Agentic Large Language Models for Conceptual Systems Engineering and Design
Soheyl Massoudi, Mark Fuge
TL;DR
This work investigates whether a structured, memory-augmented multi-agent system (MAS) of LLMs can better manage the open-ended, iterative nature of early-stage engineering design than a simple two-agent loop. It introduces the Design-State Graph (DSG), a JSON-serializable graph that binds requirements, embodiments, and executable Python physics models, and evaluates a nine-role MAS versus a two-agent system across a solar-powered water filtration case. Across 60 experiments with two LLMs and varying temperatures, the MAS yields more granular design graphs and improved workflow completion, but overall requirement fidelity and production-ready simulation fidelity remain limited. The study highlights both the promise of agentic LLM orchestration for structured design and the need for unit-aware verification, explicit physics checks, and self-improving prompt/code loops to reach end-to-end automation in engineering design.
Abstract
Early-stage engineering design involves complex, iterative reasoning, yet existing large language model (LLM) workflows struggle to maintain task continuity and generate executable models.

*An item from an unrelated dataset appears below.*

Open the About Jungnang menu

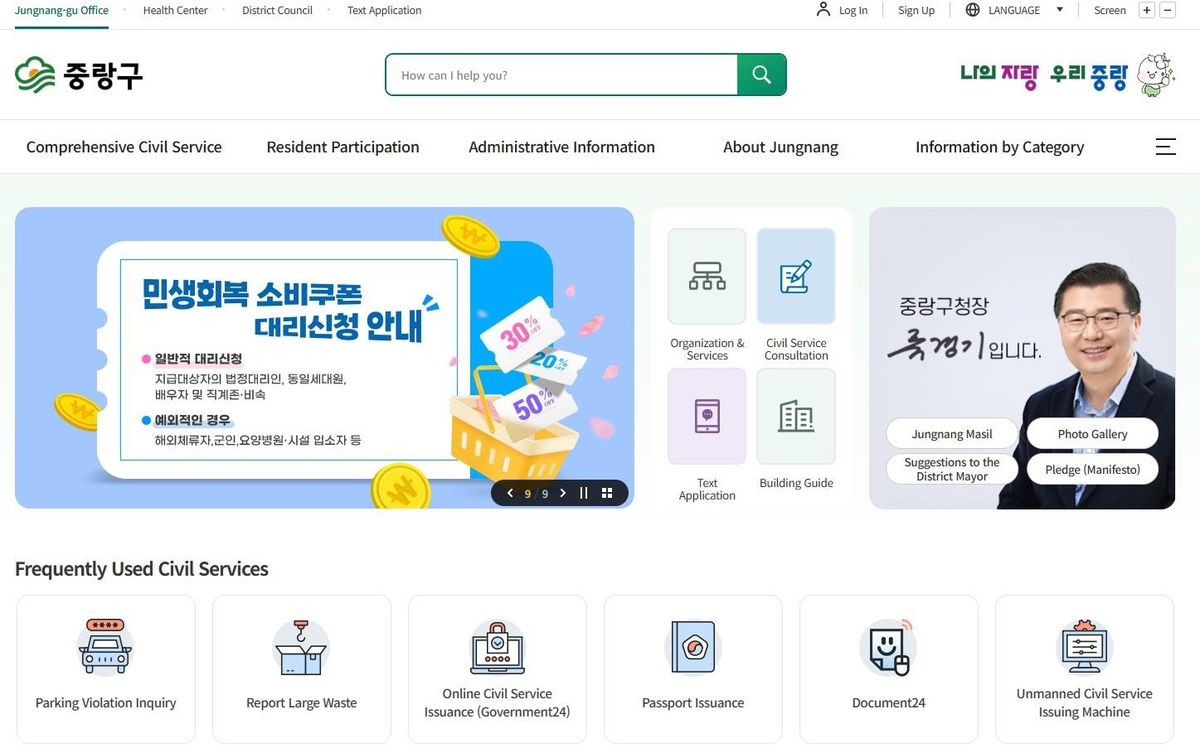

We evaluate whether a structured multi-agent system (MAS) can more effectively manage requirements extraction, functional decomposition, and simulator code generation than a simpler two-agent system (2AS). The target application is a solar-powered water filtration system as described in a cahier des charges. We introduce the Design-State Graph (DSG), a JSON-serializable representation that bundles requirements, physical embodiments, and Python-based physics models into graph nodes. A nine-role MAS iteratively builds and refines the DSG, while the 2AS collapses the process to a Generator-Reflector loop. Both systems run a total of 60 experiments (2 LLMs - Llama 3.3 70B vs reasoning-distilled DeepSeek R1 70B x 2 agent configurations x 3 temperatures x 5 seeds). We report a JSON validity, requirement coverage, embodiment presence, code compatibility, workflow completion, runtime, and graph size. Across all runs, both MAS and 2AS maintained perfect JSON integrity and embodiment tagging. Requirement coverage remained minimal (less than 20%). Code compatibility peaked at 100% under specific 2AS settings but averaged below 50% for MAS. Only the reasoning-distilled model reliably flagged workflow completion. Powered by DeepSeek R1 70B, the MAS generated more granular DSGs (average 5-6 nodes) whereas 2AS mode-collapsed. Structured multi-agent orchestration enhanced design detail. Reasoning-distilled LLM improved completion rates, yet low requirements and fidelity gaps in coding persisted.